Exact copy, pictures excluded: set down only the lines from the one with "Inscribirse (1819, 1735)" through the end of the entries, keeping both end lines.

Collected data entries
· · · · · · ·
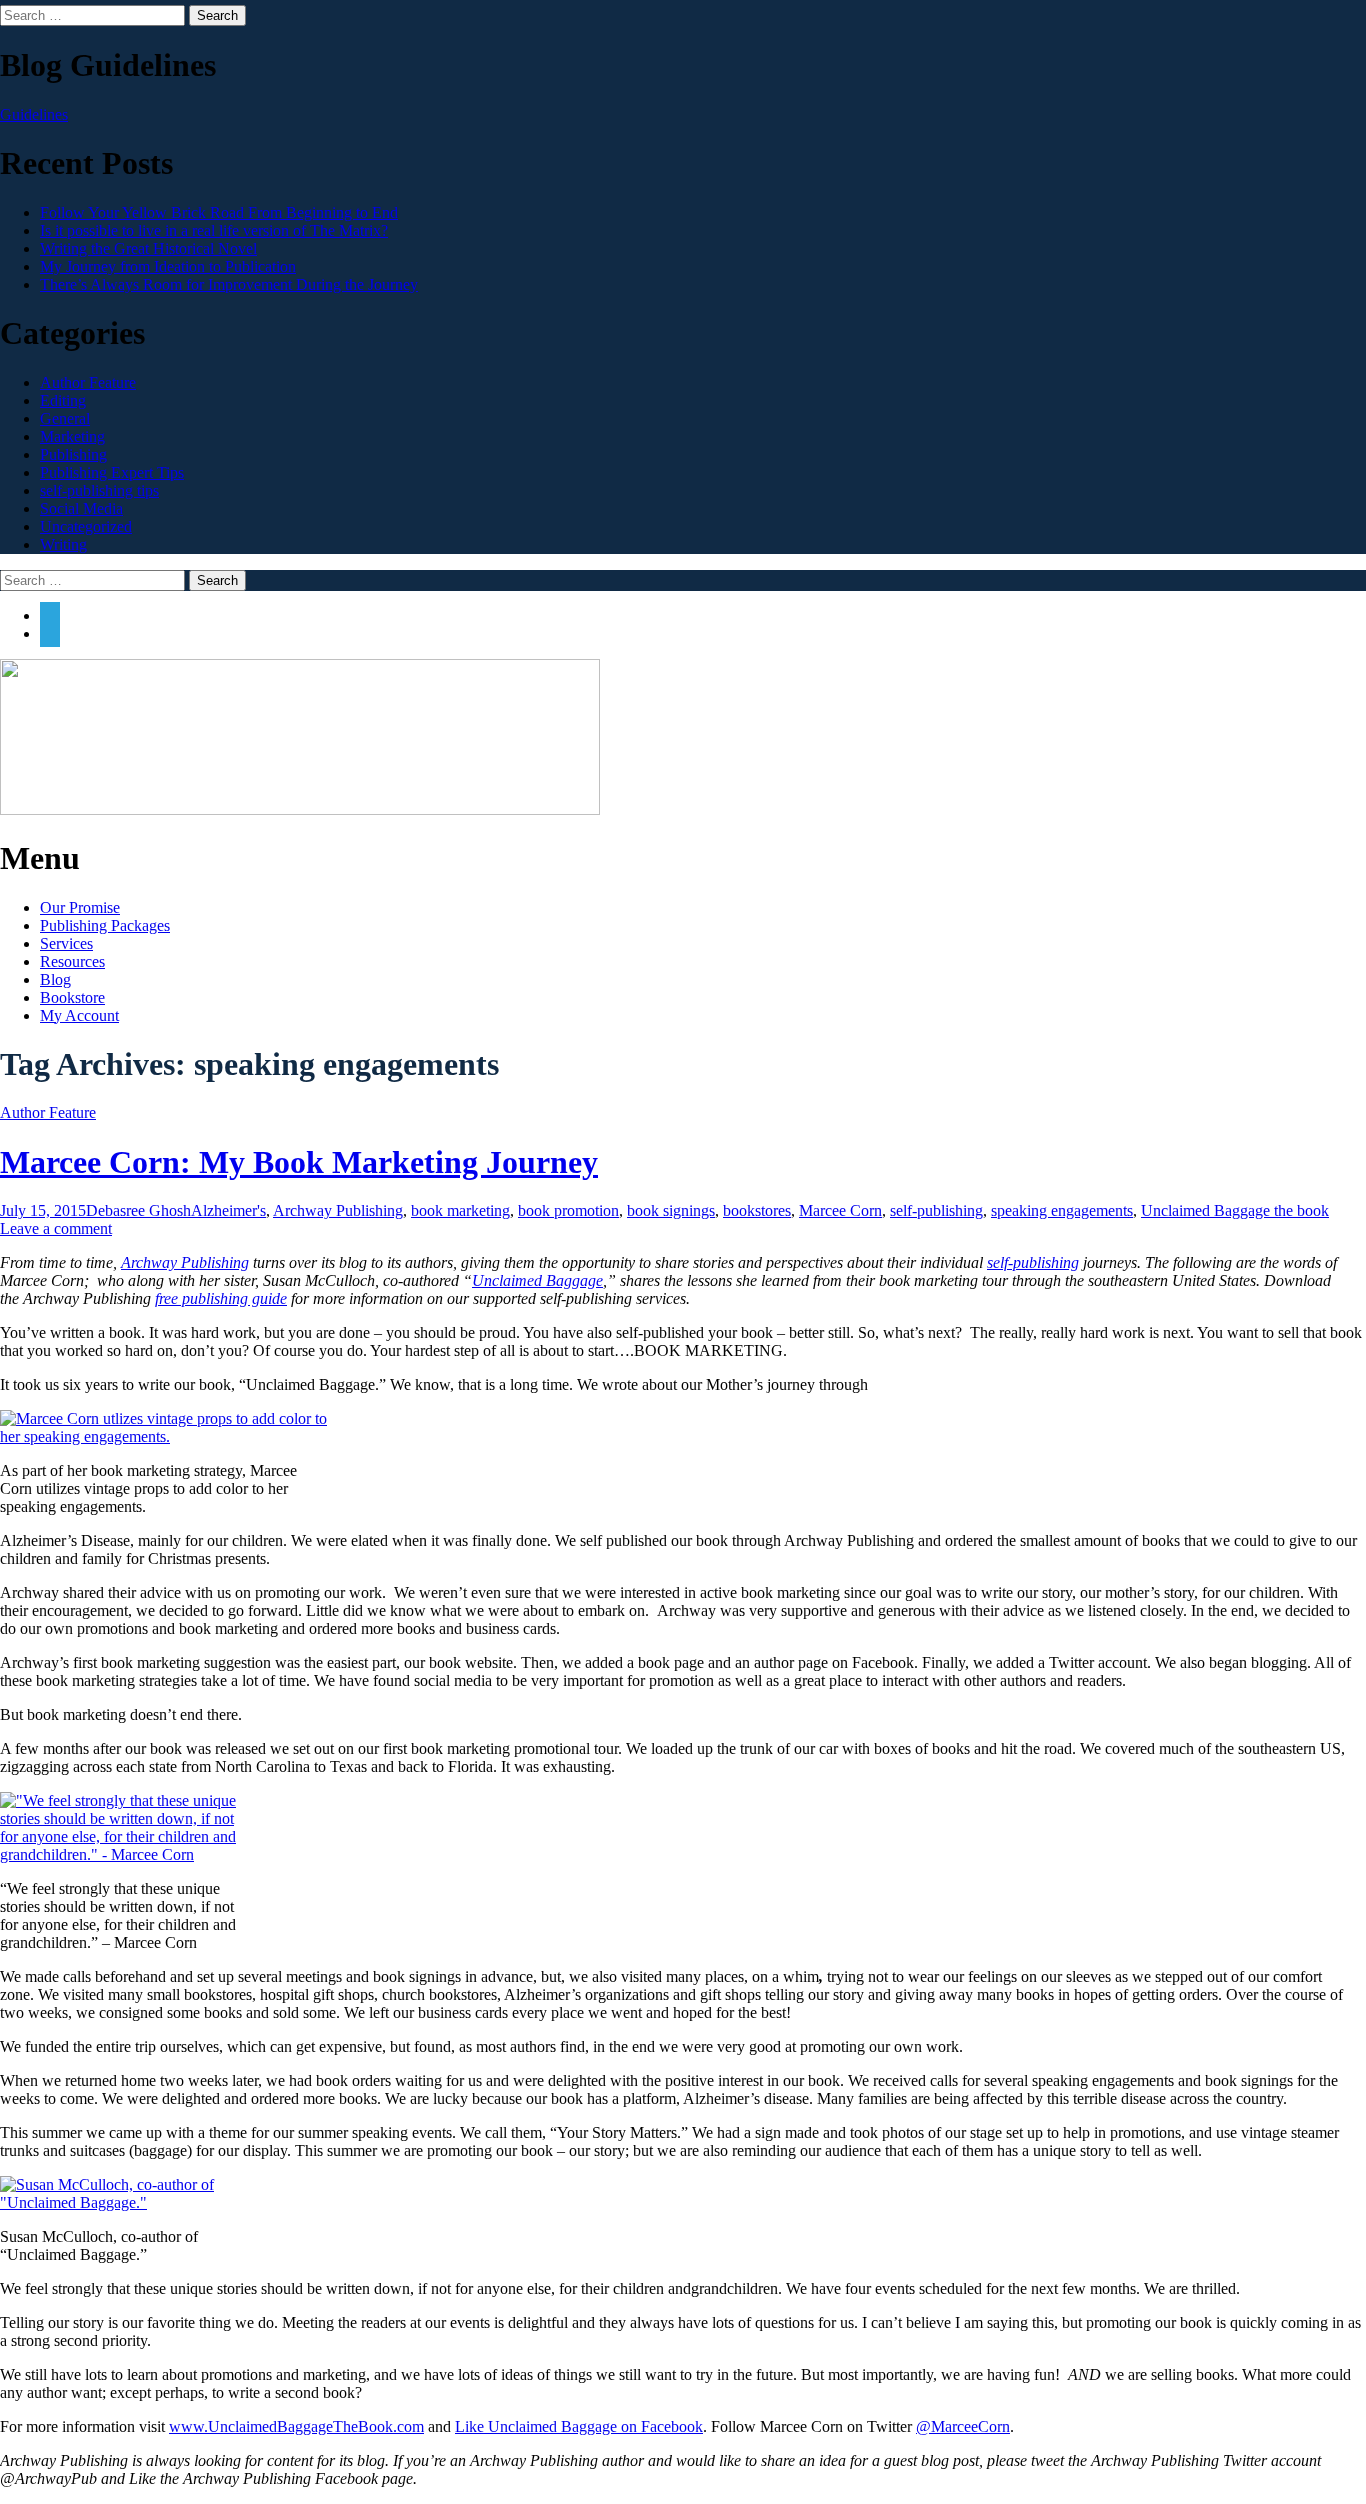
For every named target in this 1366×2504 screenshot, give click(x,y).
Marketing (72, 436)
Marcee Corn (840, 1210)
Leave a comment (56, 1228)
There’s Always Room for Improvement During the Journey (229, 284)
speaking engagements (1062, 1210)
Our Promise (80, 907)
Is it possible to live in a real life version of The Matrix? (214, 230)
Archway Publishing (338, 1210)
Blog (55, 979)
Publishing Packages (105, 925)
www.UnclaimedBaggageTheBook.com (296, 2426)
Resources (72, 961)
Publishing (73, 454)
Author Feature (88, 382)
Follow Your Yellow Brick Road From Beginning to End (219, 212)
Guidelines (34, 114)
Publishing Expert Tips (112, 472)
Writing (63, 544)
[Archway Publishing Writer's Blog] (300, 809)
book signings (671, 1210)
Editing (63, 400)
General (65, 418)
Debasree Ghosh (138, 1210)
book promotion (568, 1210)
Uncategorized (86, 526)
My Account (79, 1015)
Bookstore (72, 997)
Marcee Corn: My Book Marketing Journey (299, 1162)
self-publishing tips (99, 490)
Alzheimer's (228, 1210)
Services (66, 943)
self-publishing (936, 1210)
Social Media (81, 508)
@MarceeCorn (963, 2426)
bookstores (757, 1210)
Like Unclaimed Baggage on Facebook (579, 2426)
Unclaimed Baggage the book (1235, 1210)
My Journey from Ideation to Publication (168, 266)
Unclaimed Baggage (537, 1280)
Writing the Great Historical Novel (148, 248)
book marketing (460, 1210)
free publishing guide (221, 1298)
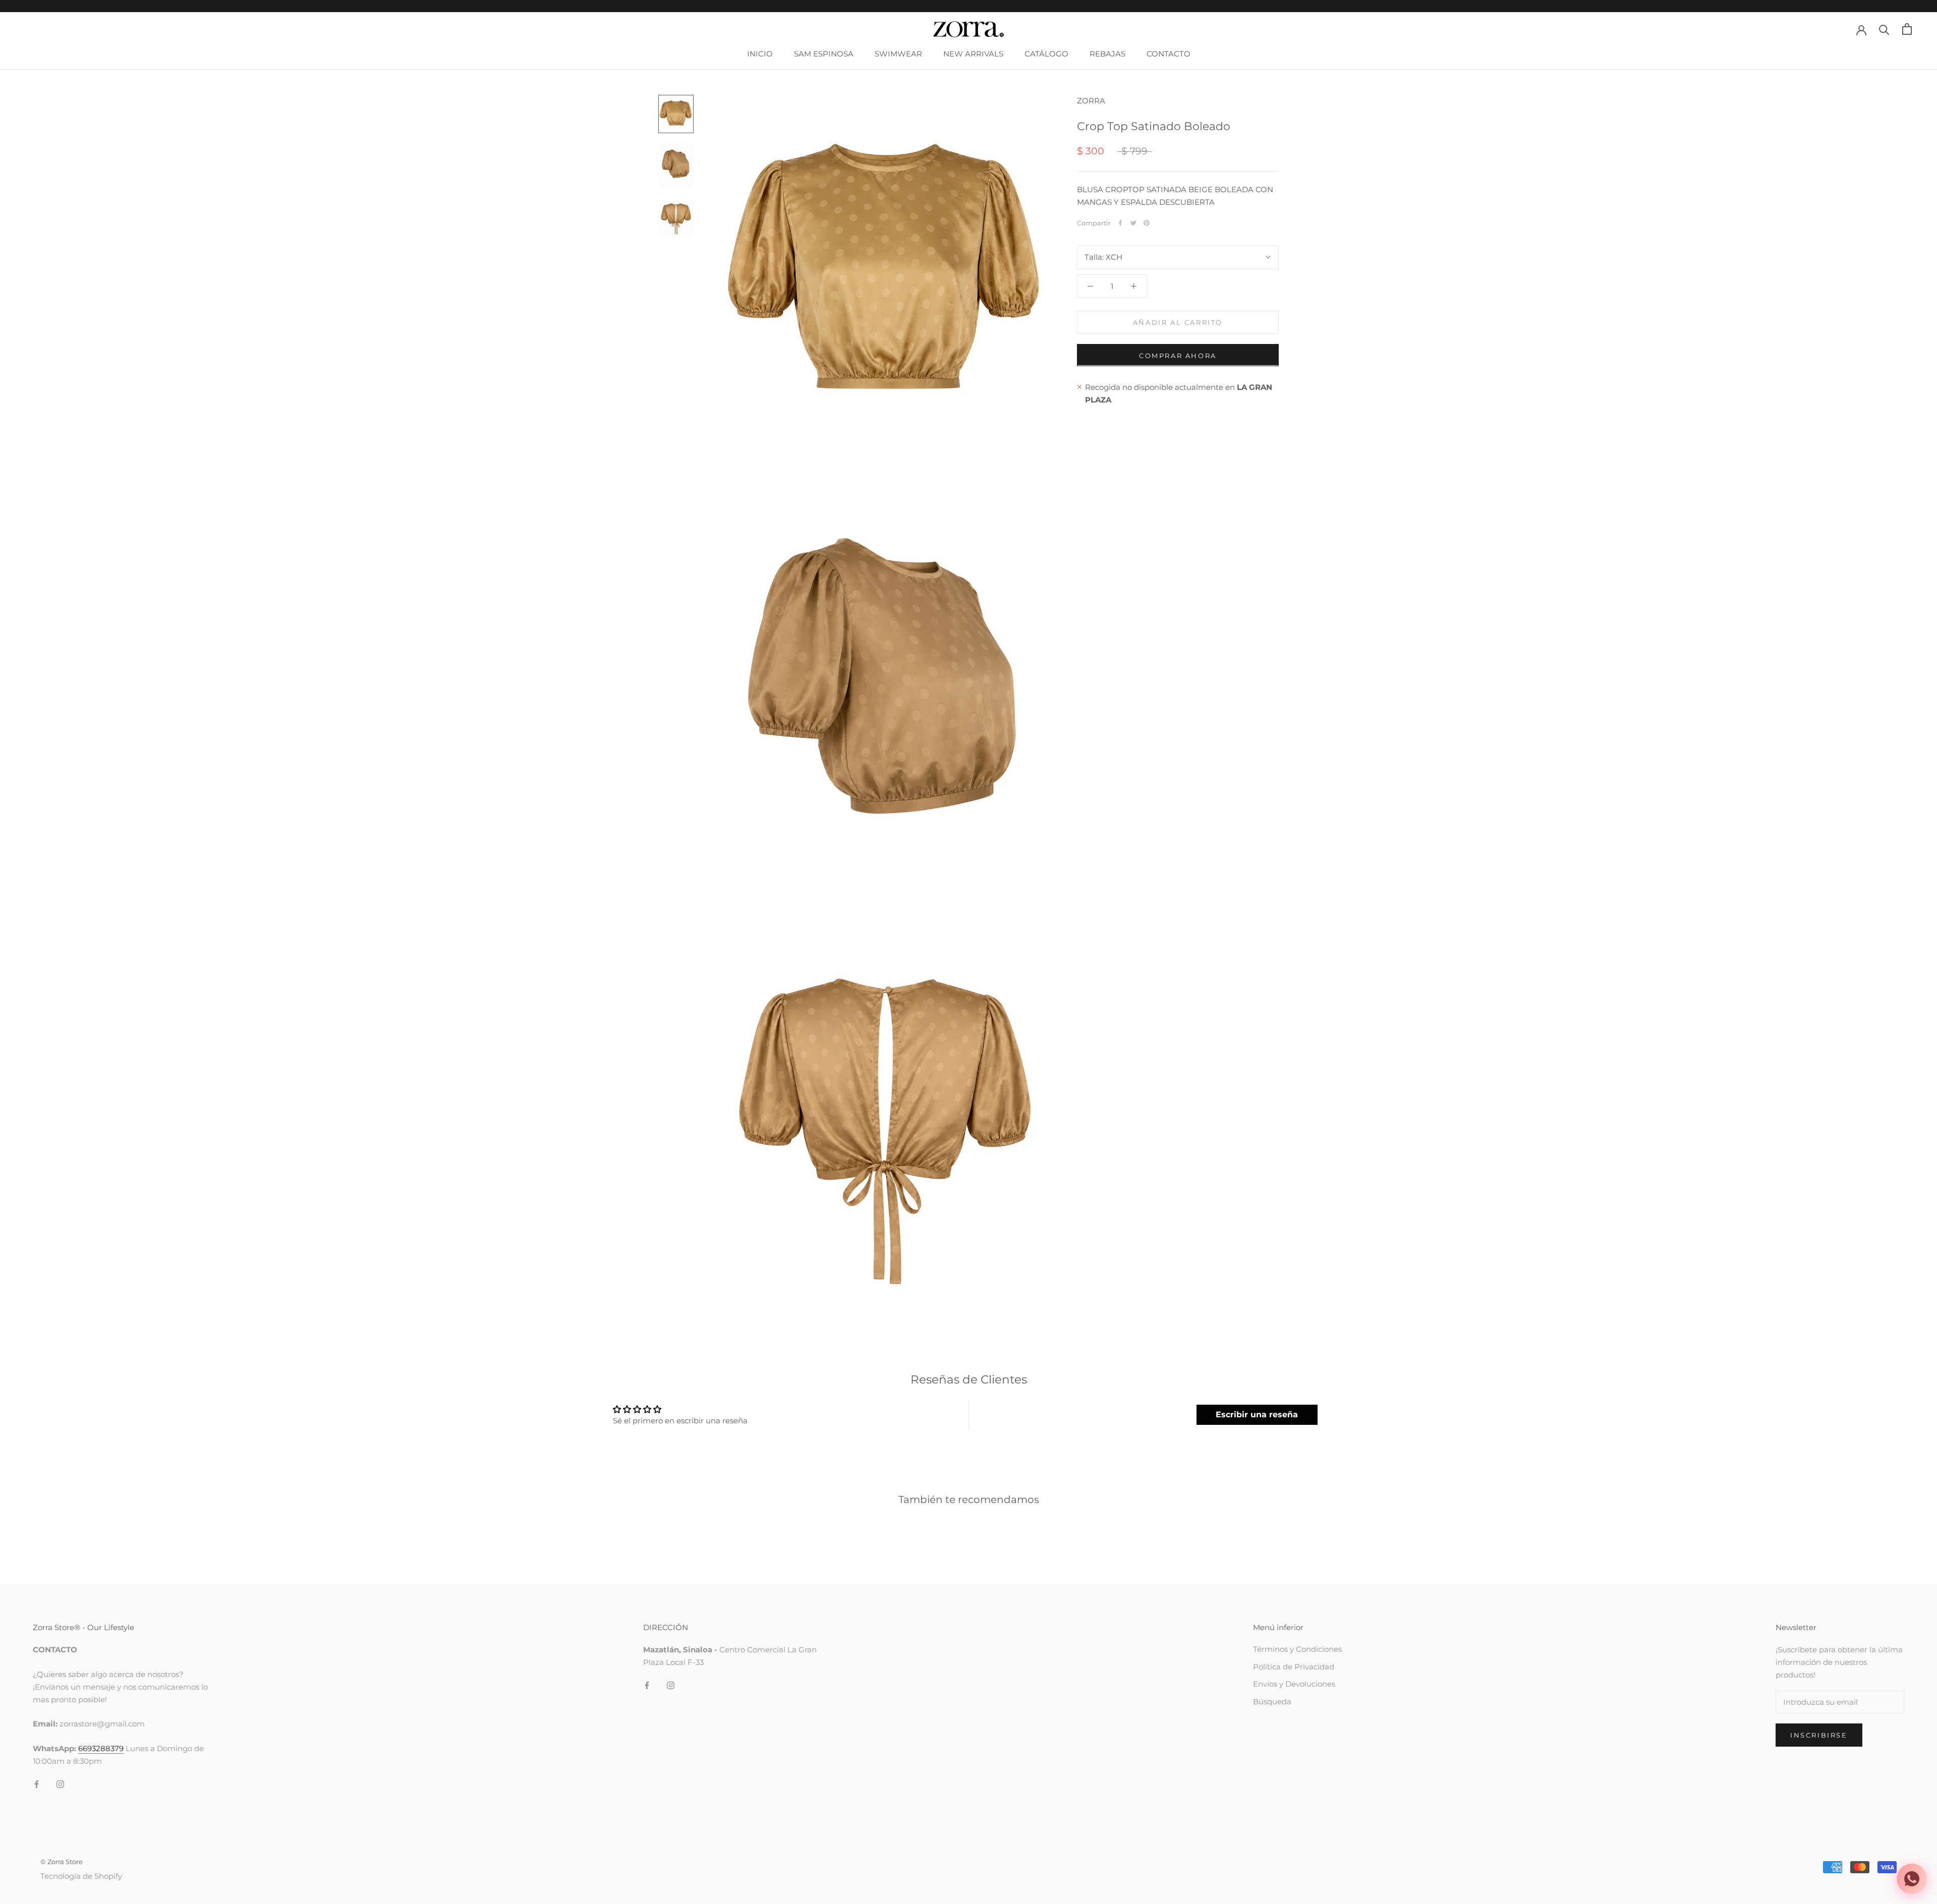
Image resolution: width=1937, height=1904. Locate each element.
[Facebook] (1120, 223)
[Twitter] (1133, 223)
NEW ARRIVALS (973, 54)
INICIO (760, 54)
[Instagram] (60, 1784)
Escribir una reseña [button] (1257, 1414)
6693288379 (101, 1748)
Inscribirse (1819, 1735)
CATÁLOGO (1046, 54)
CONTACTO (1168, 54)
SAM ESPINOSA (823, 54)
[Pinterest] (1147, 223)
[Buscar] (1884, 29)
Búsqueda (1272, 1701)
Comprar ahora (1178, 355)
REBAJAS (1107, 54)
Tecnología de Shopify (81, 1876)
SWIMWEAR (898, 54)
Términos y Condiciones (1297, 1649)
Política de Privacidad (1293, 1666)
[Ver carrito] (1907, 29)
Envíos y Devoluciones (1294, 1684)
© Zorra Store (61, 1862)
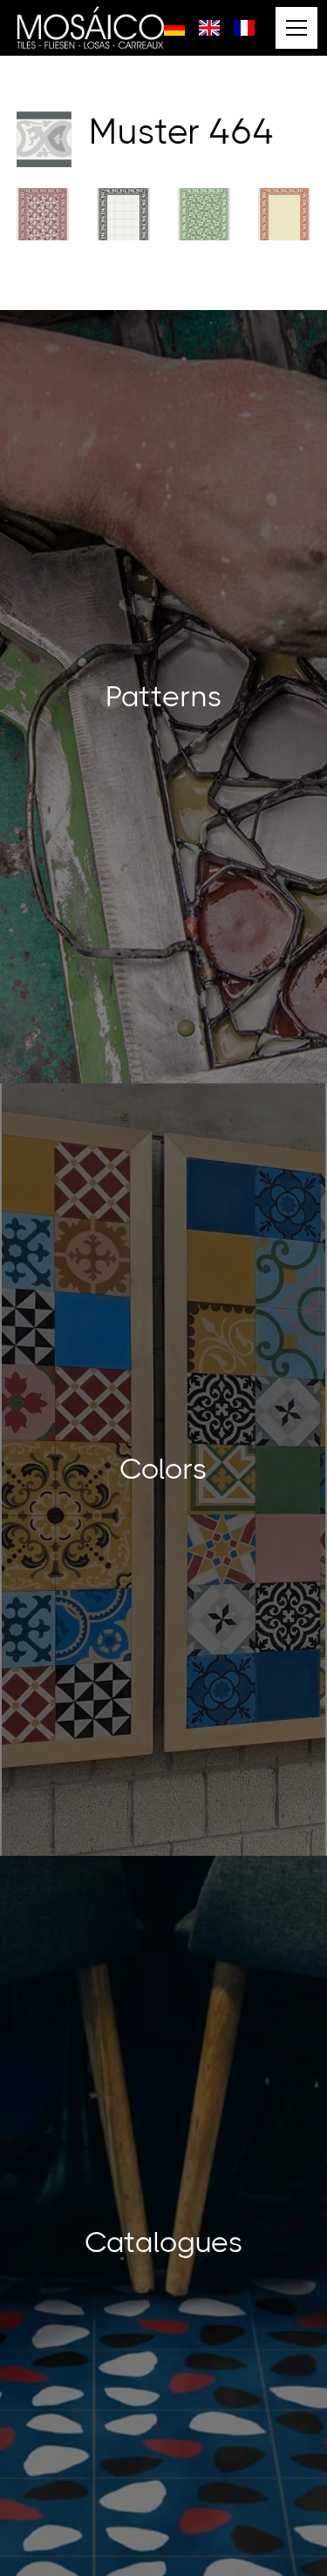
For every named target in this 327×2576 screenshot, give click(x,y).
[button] (293, 28)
· · · · · · ·
§ TASK RESPONSE
Inscribirse (1819, 1735)
CATÁLOGO (1046, 54)
CONTACTO (1168, 54)
SAM ESPINOSA (823, 54)
[Pinterest] (1147, 223)
[Buscar] (1884, 29)
Búsqueda (1272, 1701)
Comprar ahora (1178, 355)
REBAJAS (1107, 54)
Tecnología de Shopify (81, 1876)
SWIMWEAR (898, 54)
Términos y Condiciones (1297, 1649)
Política de Privacidad (1293, 1666)
[Ver carrito] (1907, 29)
Envíos y Devoluciones (1294, 1684)
© Zorra Store (61, 1862)
For every named target in this 327×2576 screenshot, give click(x,y).
[button] (293, 28)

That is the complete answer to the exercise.